Source data:
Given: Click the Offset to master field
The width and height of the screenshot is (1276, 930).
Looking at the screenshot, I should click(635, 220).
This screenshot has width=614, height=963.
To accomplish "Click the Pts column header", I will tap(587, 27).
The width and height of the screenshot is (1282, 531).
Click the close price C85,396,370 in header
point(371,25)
* * *
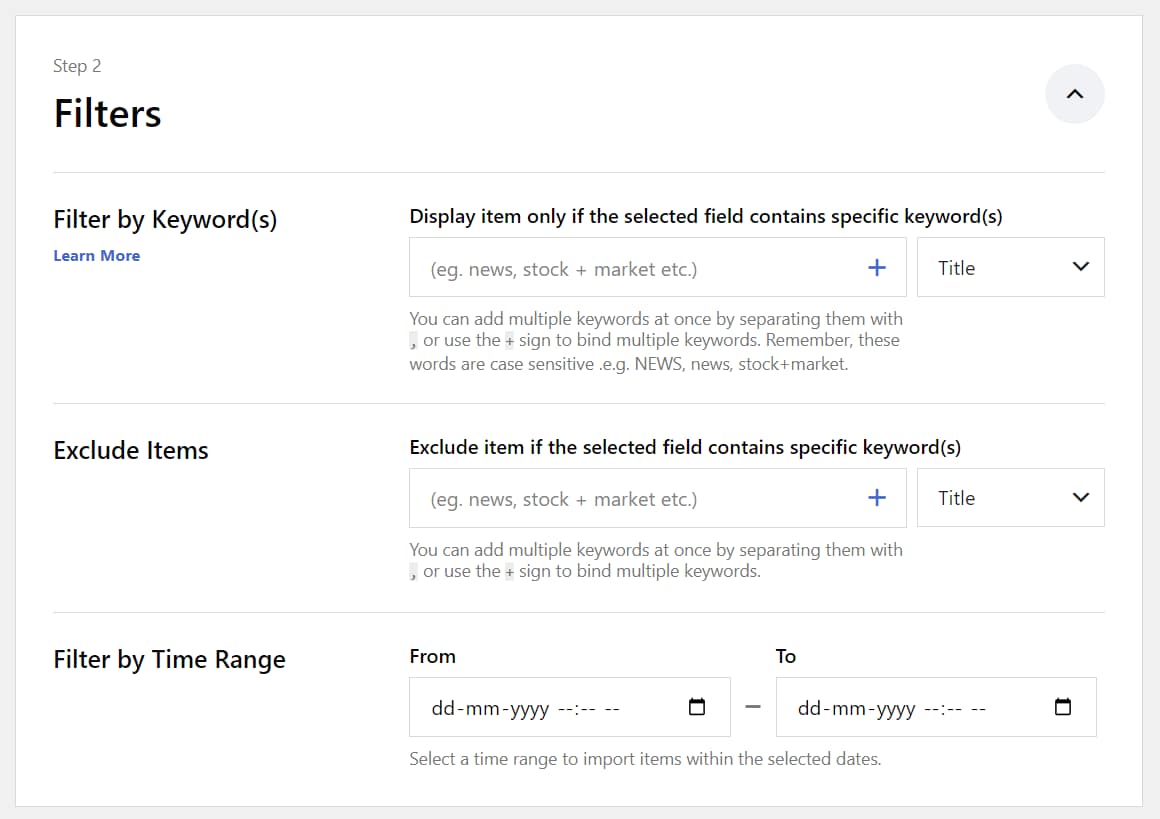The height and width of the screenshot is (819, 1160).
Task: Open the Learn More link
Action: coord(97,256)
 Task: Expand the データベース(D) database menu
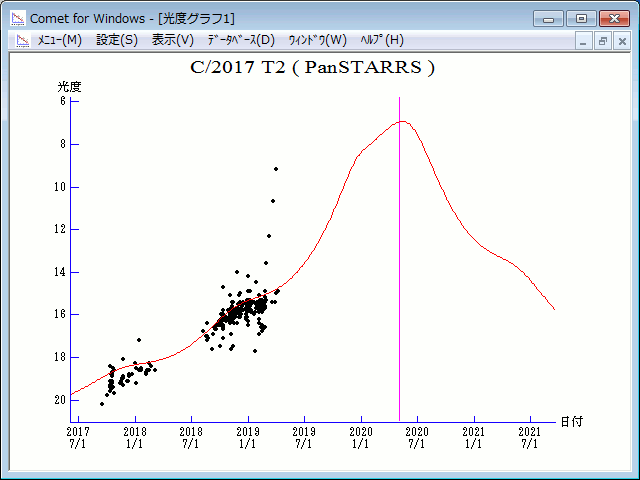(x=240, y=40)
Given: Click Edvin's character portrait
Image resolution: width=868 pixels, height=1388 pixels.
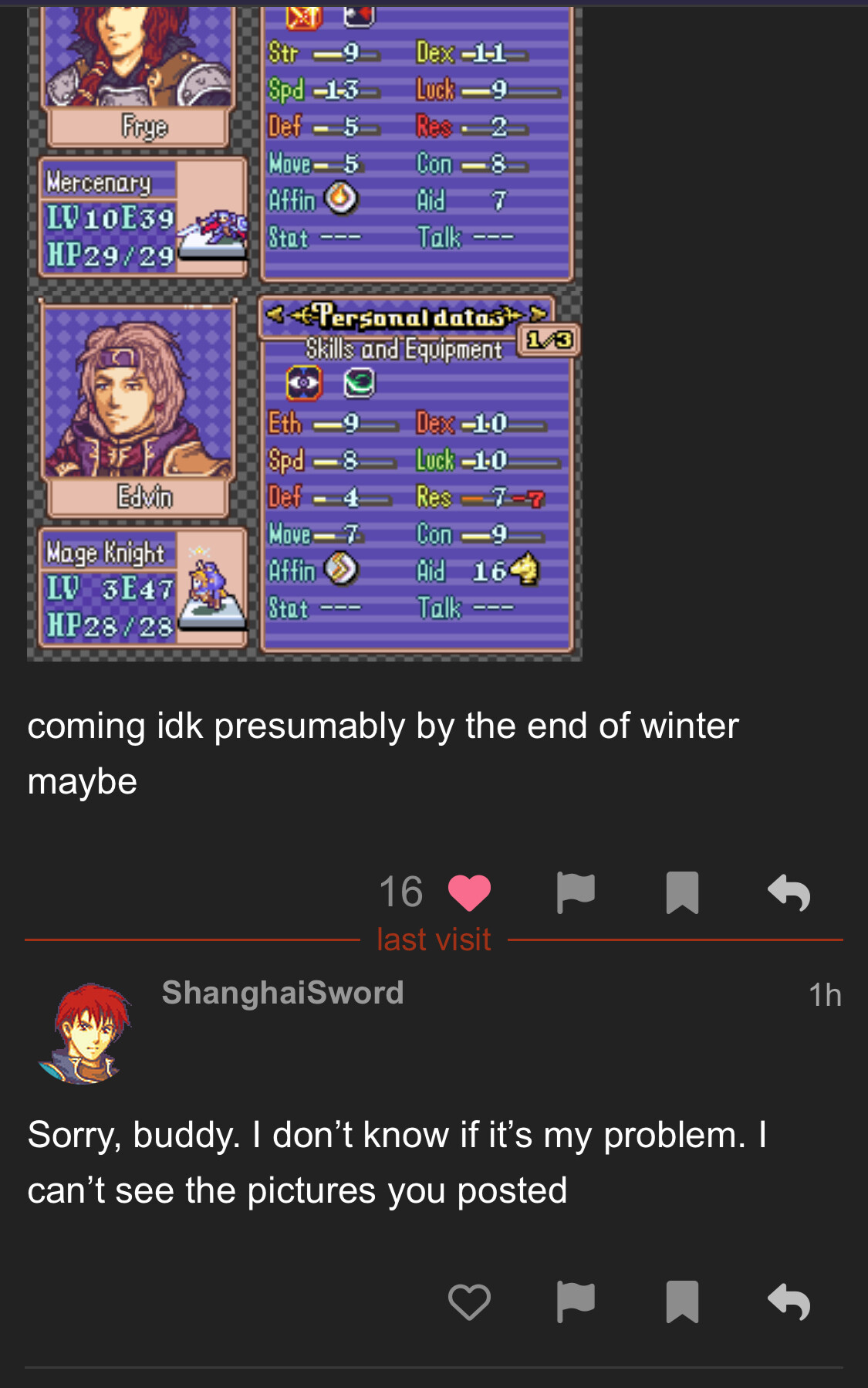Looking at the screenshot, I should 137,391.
==
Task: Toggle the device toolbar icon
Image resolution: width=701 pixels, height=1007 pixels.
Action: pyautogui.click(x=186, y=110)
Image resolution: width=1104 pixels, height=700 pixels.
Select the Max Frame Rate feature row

## Work required
Filter the entries above and keep only the lines with the word "Given".

## Expected output
Given: Click the Offset to master field
Given: Click Edvin's character portrait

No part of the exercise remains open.